Really? I can think of quite a few reasons that Cuccinelli and other Republicans would fight this battle even if they thought it was hopeless. For one thing, there's the Tea Party approval for every step of it, from the initial decision to file the suit, to actually filing it, to arguing it, to the appeals...for a state AG, that's a lot of great media hits. For another, it allows Republicans to fight on territory they're real comfortable with ("tyranny"), as opposed to having to get down into the complex issues surrounding health care. Plus it gives conservatives, especially if they lose, an excuse to focus on one of their very favorite themes, court bashing.

Generally, there are usually lots of incentives for politicians to fight hopeless fights. They get all the publicity and none of the responsibility. Hopeless court fights are great, because they promise to stretch out for years, with no obligation to put together complex legislation (which could actually harm their constituents if enacted), or deal with the consequences of a victory.

I'll add one thing: while I again won't make any prediction about the outcome, I'll point out that everyone involved has a strong incentive to act as if the lawsuit has a good chance of winning. For Republicans, the whole point is lost if people don't take it seriously. For Democrats, it's a good chance to raise money off of the fear that a future president and Senate will undermine the post-New Deal constitutional order. Hey, even pundits are implicated. Tribe notwithstanding, the odds are that those who don't think there's a real possibility that the court could toss out part or all of ACA just won't write about it, while those who do think it's likely will.

Anyway, the main point here is that hopeless fights are often a politician's best friend. Especially those not especially interested in governing.


  1. Another fine post.

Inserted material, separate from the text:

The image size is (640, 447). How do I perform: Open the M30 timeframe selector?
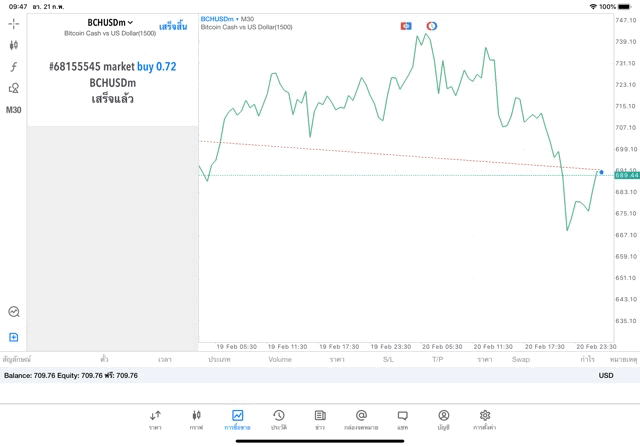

I'm reading Eric Foner's "The Fiery Trial: Abraham Lincoln and American Slavery" and found the following excerpt (p. 294) from a November 14, 1864 Chicago Tribune editorial written as the 13th Amendment was being debated: "events have proved that the danger to...freedom is from the states, not the Federal government."

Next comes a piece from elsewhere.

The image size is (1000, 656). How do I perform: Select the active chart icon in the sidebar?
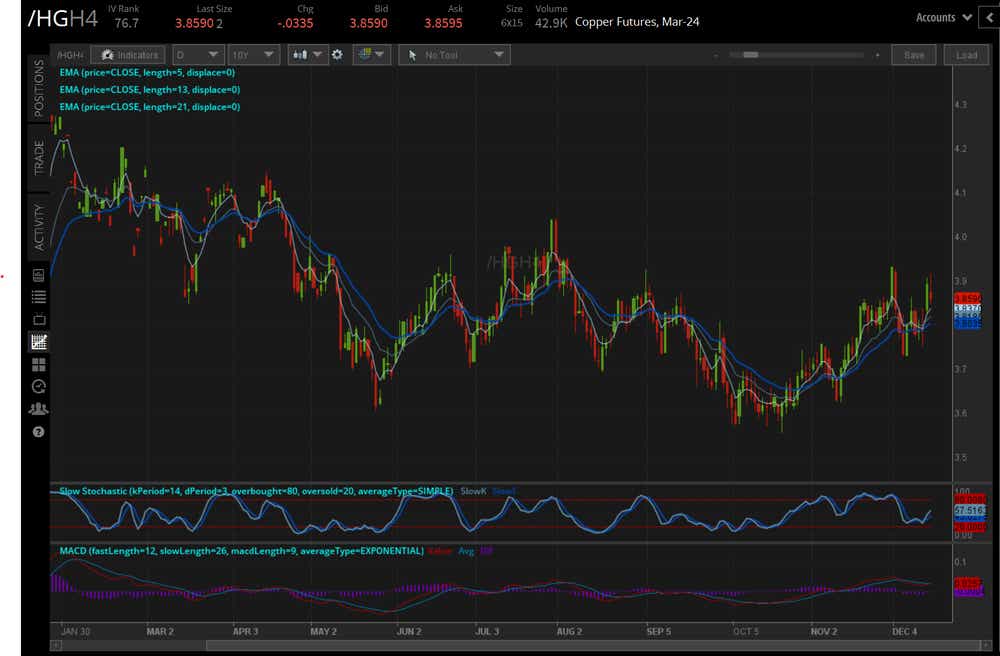pos(39,342)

    It's not true that everything in American history revolves around the Civil War, but it's close.

    One of the ongoing intellectual battles in American public life is over the meaning of "freedom", "liberty" and "tyranny". Foner documents how the events of the Civil War drove changes in how Lincoln, and many Americans, understood the nature of the Union and the role of government.

    Conservatives tend to see the federal government as the greatest threat of "tyranny", while overlooking the "tyranny" of state and local governments (governments that are often more easily susceptible to corporate influence and local business elites).

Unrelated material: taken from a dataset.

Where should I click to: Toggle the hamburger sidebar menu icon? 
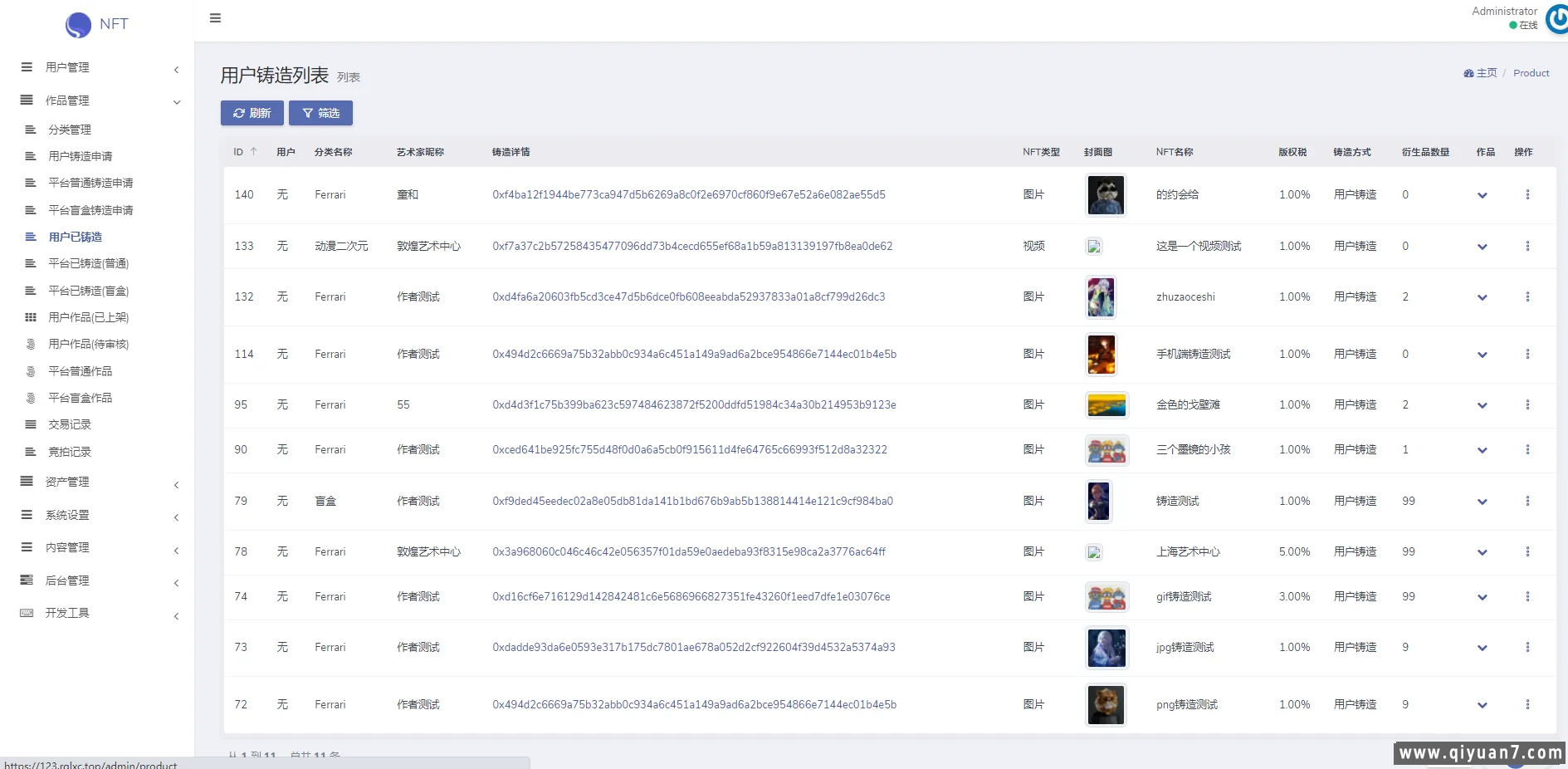click(x=215, y=18)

    Among other defenses of the ACA is the notion that it ends the "tyranny" of insurance companies and states like---picking not entirely at random---Texas and South Carolina that have a bias against equal rights and citizenship for all.

  2. I'd say you're absolutely right -- and not quite right.
    You're absolutely right about why this is a winner even if Cooch et al. lose. He in particular does all the political point-scoring you describe. But that doesn't mean he and his allies are fighting a battle they know they'll lose -- it means they're fighting a battle they see as win-win.

    They win? They win. They lose? They proved themselves champions of the troops' values and they win.

  3. Steve,

    I have no disagreement with you (or Adam Serwer) about whether they think they'll win in the courts, or whether they actually have a good chance of winning. Just saying that the fight makes sense even if neither of those things are true.

  4. As far as the judicial outcomes on ACA are concerned, the anti-Obama (and I mean that exactly) has one win at the moment, not two. The fact that the judge in the first case did not recuse himself despite his obscene financial and political entanglements with Cuccinelli, renders that particular decision meaningless. It should get them both disbarred, but otherwise it's just a legal joke.